The main issue with sharedmem module is the possibility of memory leak upon ungraceful program exit. This is described in a lengthy discussion here. Although on Apr 10, 2011 Sturla mentions a fix to memory leak, I have still experienced leaks since then, using both repos, Sturla Molden's own on GitHub (github.com/sturlamolden/sharedmem-numpy) and Chris Lee-Messer's on Bitbucket (bitbucket.org/cleemesser/numpy-sharedmem).

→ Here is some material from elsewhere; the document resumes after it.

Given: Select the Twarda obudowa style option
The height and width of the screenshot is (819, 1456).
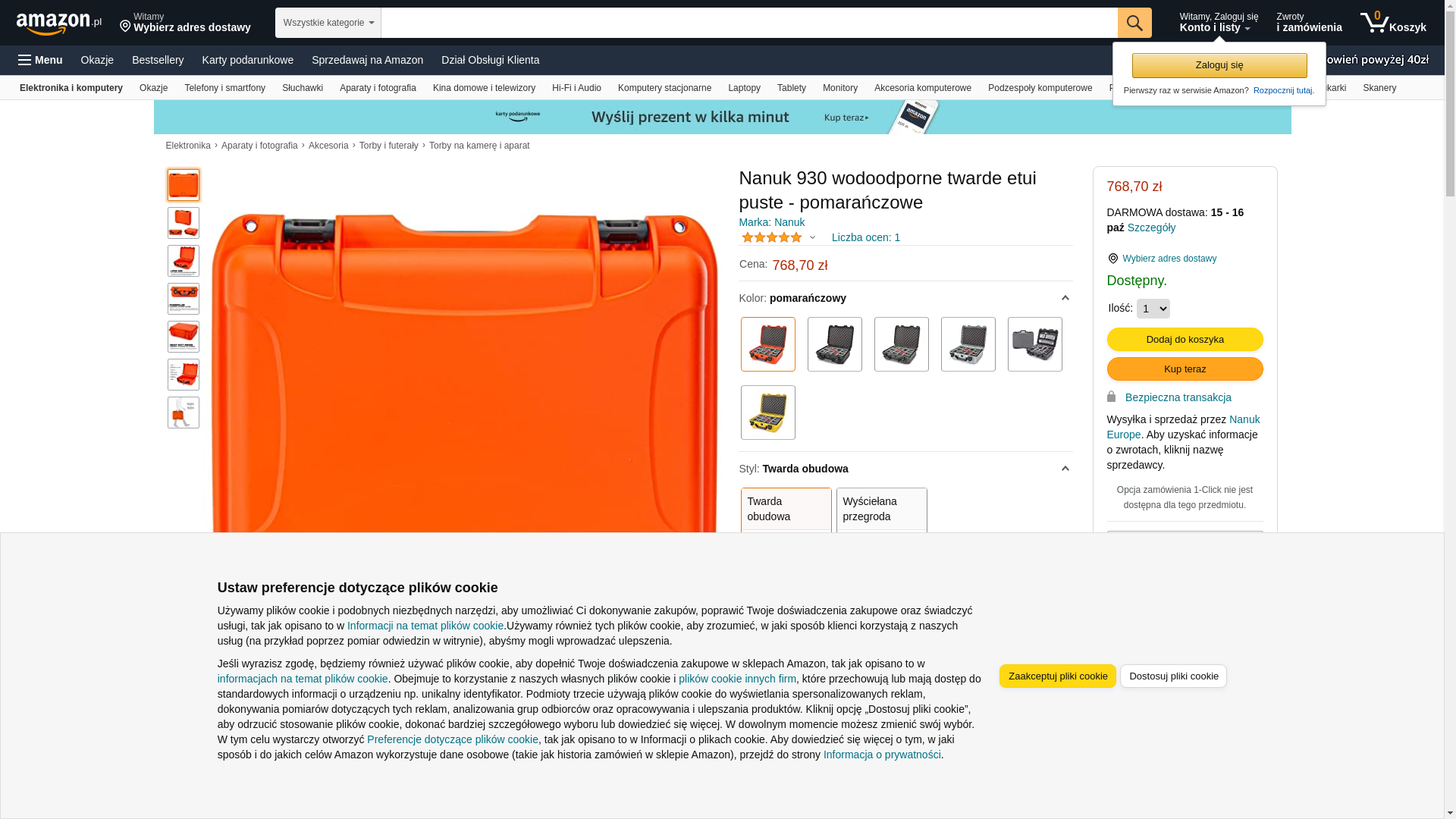Looking at the screenshot, I should coord(786,510).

sharedmem模块的主要问题是不体面的程序退出时内存泄漏的可能性。在这里的一个冗长的讨论中对此进行了描述。尽管在2011年4月10日,Sturla提到了对内存泄漏的修复,但从那以后,我仍然经历了泄漏,使用了两种repos,一种是Sturla Molden自己在GitHub上的repos (GitHub) (github.com/sturlamolden/sharedmem-nummem-numpy),另一种是Chris Lee-Messer在Bitbucket上的(Bitbucket) (Bitbucket) (Bitbucket)。

#4


11  

If your array is that big you can use numpy.memmap. For example, if you have an array stored in disk, say 'test.array', you can use simultaneous processes to access the data in it even in "writing" mode, but your case is simpler since you only need "reading" mode.

如果数组足够大,可以使用numpi .memmap。例如,如果有一个数组存储在磁盘中,那么输入“test”。数组,您可以使用同步进程来访问数据,即使是在“写入”模式下,但是由于您只需要“读取”模式,所以您的情况更简单。

Creating the array:

创建数组:

a = np.memmap('test.array', dtype='float32', mode='w+', shape=(100000,1000))

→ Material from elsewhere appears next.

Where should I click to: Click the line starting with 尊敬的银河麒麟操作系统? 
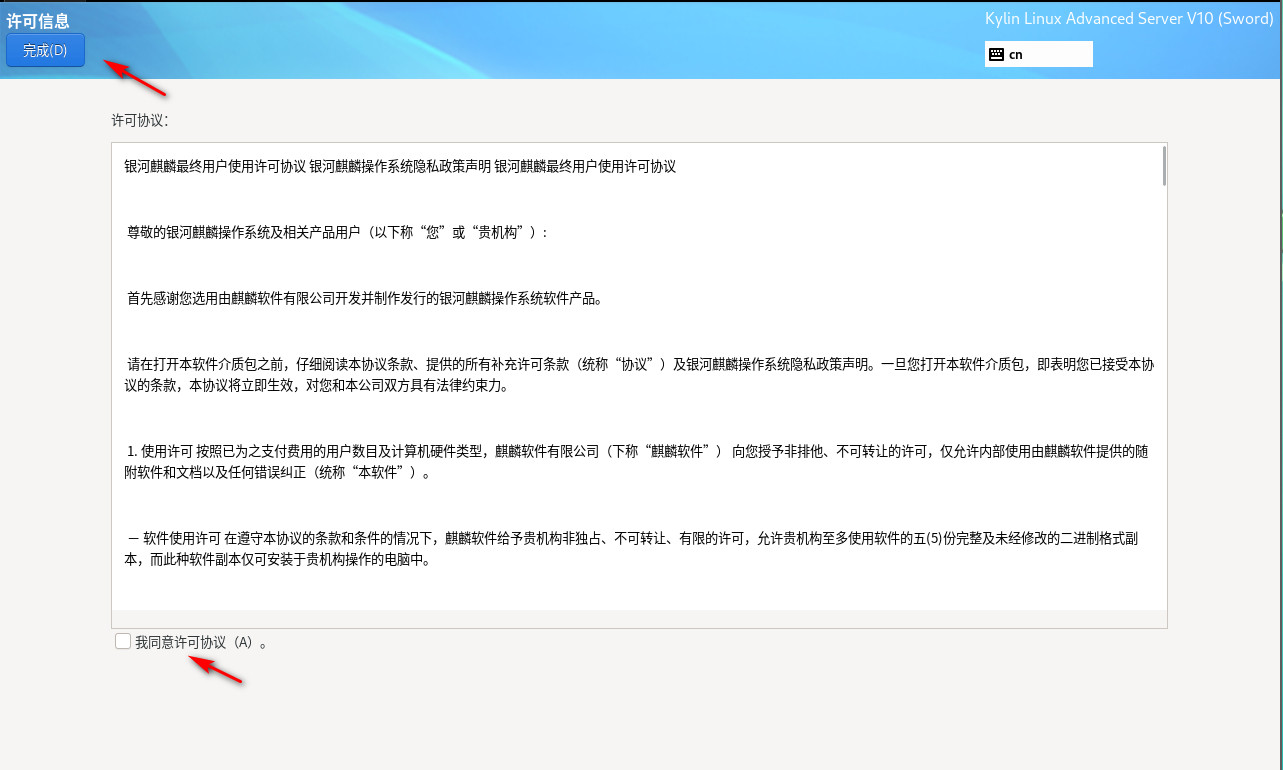coord(336,232)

You can then fill this array in the same way you do with an ordinary array. For example:

然后可以用普通数组的方式填充这个数组。例如:

a[:10,:100]=1.
a[10:,100:]=2.

The data is stored into disk when you delete the variable a.

当您删除变量a时,数据被存储到磁盘中。

Later on you can use multiple processes that will access the data in test.array:

稍后您可以使用多个进程访问test.array中的数据:

# read-only mode
b = np.memmap('test.array', dtype='float32', mode='r', shape=(100000,1000))

# read and writing mode
c = np.memmap('test.array', dtype='float32', mode='r+', shape=(100000,1000))

Related answers:

相关的答案:

#5


3  

You may also find it useful to take a look at the documentation for pyro as if you can partition your task appropriately you could use it to execute different sections on different machines as well as on different cores in the same machine.

您可能还会发现查看pyro的文档很有用,因为如果您能够适当地划分任务,您可以使用它在不同的机器上执行不同的部分,以及在同一机器的不同内核上执行不同的部分。